***** Excerpted records *****

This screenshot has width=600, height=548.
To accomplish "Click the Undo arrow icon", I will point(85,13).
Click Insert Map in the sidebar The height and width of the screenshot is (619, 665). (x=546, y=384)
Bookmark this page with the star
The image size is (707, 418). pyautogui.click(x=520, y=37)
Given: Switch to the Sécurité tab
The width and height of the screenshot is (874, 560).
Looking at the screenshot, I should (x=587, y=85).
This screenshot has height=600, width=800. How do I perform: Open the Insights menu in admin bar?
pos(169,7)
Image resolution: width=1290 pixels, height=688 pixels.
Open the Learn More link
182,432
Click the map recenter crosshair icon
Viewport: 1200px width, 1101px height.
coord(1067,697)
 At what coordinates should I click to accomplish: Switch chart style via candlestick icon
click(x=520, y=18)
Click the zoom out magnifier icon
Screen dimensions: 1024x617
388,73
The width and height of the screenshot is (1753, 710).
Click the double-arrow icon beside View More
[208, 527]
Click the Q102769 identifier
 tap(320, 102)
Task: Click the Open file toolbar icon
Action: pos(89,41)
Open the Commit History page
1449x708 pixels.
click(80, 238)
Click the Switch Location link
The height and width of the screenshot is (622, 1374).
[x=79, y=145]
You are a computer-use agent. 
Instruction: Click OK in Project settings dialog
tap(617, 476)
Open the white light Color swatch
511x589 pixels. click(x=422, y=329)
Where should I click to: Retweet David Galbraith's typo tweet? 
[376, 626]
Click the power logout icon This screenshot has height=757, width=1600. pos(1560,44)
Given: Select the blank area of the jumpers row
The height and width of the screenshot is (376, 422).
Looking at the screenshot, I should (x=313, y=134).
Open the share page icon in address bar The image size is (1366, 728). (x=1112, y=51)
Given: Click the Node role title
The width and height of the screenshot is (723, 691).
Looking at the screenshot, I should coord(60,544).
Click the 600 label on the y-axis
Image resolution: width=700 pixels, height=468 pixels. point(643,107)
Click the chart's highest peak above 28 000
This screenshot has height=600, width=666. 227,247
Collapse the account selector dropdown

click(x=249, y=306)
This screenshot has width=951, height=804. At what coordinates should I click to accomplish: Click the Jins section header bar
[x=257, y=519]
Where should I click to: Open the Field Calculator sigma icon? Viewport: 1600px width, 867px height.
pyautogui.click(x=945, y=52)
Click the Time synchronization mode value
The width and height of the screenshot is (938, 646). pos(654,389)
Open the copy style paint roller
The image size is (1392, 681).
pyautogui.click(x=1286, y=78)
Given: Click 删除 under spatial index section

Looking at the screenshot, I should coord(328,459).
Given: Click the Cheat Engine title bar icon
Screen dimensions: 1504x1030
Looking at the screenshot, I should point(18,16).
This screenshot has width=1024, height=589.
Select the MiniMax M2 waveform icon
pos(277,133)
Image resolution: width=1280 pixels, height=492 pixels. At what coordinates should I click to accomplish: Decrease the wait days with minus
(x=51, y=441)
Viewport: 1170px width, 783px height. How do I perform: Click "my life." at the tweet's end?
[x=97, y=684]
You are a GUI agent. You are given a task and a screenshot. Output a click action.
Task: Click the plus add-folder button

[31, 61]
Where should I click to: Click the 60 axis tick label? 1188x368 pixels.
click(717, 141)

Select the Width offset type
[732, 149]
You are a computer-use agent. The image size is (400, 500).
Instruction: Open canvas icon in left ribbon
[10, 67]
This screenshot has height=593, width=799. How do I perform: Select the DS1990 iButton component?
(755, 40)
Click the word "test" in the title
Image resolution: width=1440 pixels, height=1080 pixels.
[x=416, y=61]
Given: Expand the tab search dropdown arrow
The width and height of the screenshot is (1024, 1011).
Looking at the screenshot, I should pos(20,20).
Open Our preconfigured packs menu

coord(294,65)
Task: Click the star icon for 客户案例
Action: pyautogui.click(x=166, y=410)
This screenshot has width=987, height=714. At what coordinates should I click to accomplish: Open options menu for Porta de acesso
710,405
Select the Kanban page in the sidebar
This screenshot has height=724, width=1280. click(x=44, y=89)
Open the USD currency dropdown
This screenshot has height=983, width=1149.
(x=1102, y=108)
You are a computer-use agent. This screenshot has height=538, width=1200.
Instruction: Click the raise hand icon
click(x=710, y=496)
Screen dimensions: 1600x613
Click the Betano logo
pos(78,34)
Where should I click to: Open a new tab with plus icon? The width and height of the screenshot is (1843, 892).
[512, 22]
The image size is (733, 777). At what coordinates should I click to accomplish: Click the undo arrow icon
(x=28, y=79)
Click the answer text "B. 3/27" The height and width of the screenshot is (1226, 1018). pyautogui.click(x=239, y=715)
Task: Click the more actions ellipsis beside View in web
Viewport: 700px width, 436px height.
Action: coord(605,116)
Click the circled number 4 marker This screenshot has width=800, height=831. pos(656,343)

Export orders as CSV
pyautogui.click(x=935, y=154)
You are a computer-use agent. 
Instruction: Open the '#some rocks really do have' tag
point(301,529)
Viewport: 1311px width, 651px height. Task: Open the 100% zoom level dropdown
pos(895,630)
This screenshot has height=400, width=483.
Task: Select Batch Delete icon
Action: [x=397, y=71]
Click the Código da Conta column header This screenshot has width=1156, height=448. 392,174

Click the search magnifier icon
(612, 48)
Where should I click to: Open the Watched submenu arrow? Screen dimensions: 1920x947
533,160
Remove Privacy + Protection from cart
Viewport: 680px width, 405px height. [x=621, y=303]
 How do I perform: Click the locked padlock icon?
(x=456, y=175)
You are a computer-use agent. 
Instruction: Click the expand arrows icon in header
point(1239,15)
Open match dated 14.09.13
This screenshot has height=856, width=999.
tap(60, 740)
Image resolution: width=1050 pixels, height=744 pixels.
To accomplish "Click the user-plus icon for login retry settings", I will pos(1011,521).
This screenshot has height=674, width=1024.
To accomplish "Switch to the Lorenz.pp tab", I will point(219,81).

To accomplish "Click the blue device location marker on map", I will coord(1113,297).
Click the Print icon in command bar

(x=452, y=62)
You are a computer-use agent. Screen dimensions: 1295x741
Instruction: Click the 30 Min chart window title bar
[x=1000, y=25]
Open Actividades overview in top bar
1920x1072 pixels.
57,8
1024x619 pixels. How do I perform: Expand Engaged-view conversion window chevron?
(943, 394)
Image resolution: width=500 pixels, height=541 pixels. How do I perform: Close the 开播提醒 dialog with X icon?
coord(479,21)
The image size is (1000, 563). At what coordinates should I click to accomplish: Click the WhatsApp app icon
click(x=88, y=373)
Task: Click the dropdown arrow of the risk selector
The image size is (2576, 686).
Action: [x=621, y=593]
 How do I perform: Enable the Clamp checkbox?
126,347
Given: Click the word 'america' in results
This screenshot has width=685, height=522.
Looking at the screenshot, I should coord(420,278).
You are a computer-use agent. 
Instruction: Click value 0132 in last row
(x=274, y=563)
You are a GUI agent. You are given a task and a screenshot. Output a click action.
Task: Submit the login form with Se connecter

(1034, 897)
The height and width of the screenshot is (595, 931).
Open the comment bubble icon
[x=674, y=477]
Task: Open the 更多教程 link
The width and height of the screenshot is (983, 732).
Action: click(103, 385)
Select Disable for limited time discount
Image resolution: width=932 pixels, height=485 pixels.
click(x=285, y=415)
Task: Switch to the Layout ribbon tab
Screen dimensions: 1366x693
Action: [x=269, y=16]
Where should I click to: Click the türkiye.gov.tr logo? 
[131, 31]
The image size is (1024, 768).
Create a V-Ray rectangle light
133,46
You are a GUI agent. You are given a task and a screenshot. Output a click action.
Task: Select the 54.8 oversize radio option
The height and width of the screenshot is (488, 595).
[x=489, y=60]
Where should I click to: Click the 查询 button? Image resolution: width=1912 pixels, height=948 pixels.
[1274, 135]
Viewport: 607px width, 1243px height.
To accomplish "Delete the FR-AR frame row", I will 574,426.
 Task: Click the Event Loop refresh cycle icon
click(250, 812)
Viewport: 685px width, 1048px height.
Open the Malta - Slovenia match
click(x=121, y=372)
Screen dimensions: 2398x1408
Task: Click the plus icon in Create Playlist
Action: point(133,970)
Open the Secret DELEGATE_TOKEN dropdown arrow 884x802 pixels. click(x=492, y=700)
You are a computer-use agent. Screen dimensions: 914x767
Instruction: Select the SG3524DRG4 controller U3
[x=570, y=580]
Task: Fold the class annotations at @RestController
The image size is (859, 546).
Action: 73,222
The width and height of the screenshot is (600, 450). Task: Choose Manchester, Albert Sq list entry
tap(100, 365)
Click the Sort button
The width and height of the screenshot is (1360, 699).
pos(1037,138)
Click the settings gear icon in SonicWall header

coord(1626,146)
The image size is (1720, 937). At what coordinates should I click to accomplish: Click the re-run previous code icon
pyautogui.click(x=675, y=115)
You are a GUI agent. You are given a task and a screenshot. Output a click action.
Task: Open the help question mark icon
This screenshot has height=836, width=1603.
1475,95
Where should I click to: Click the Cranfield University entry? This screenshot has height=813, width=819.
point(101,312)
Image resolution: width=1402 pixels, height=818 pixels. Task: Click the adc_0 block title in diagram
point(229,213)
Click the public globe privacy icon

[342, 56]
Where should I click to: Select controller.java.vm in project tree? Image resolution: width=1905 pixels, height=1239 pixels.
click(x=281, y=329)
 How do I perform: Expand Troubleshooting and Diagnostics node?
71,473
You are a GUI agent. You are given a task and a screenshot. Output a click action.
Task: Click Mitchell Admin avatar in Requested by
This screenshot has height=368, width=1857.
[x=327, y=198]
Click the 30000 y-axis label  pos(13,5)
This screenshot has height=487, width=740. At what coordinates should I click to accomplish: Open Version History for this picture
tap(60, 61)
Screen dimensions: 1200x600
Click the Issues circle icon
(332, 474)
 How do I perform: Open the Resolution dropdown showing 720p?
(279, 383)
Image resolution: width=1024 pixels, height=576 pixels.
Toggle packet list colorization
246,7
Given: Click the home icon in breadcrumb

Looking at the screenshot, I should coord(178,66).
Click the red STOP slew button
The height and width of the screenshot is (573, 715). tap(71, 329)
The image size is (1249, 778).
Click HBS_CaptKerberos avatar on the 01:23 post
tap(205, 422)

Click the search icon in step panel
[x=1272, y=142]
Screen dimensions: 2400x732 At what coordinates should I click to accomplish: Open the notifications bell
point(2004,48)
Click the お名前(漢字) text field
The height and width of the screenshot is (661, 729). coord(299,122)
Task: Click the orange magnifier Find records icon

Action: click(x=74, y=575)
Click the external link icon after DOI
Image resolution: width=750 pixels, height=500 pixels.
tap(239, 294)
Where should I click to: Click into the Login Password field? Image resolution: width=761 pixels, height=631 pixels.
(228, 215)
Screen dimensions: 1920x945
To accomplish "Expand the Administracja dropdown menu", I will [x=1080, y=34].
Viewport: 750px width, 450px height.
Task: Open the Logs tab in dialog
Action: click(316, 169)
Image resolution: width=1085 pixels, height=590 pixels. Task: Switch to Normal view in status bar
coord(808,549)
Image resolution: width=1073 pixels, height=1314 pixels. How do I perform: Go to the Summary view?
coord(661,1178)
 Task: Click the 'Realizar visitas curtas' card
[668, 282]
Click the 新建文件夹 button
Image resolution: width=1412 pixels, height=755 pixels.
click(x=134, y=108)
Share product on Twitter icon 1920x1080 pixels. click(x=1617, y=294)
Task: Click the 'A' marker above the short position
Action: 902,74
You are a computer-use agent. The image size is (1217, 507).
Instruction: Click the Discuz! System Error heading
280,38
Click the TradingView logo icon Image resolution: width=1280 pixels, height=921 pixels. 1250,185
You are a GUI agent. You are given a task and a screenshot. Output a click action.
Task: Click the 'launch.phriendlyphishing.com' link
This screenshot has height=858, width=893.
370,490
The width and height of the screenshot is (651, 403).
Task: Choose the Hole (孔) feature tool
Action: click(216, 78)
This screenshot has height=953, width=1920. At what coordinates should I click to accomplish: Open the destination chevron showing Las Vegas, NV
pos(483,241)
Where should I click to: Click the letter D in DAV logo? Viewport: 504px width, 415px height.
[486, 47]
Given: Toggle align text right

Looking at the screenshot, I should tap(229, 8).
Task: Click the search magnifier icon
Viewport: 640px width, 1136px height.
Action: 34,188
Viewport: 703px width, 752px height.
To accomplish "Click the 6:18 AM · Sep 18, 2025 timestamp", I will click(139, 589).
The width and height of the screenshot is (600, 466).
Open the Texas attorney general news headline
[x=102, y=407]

*****

* [The problem]: Verbatim output is expected for the lines from the start of the data to the line in which "Image resolution: width=1290" appears, both included.

* [Written response]:
This screenshot has width=600, height=548.
To accomplish "Click the Undo arrow icon", I will point(85,13).
Click Insert Map in the sidebar The height and width of the screenshot is (619, 665). (x=546, y=384)
Bookmark this page with the star
The image size is (707, 418). pyautogui.click(x=520, y=37)
Given: Switch to the Sécurité tab
The width and height of the screenshot is (874, 560).
Looking at the screenshot, I should (x=587, y=85).
This screenshot has height=600, width=800. How do I perform: Open the Insights menu in admin bar?
pos(169,7)
Image resolution: width=1290 pixels, height=688 pixels.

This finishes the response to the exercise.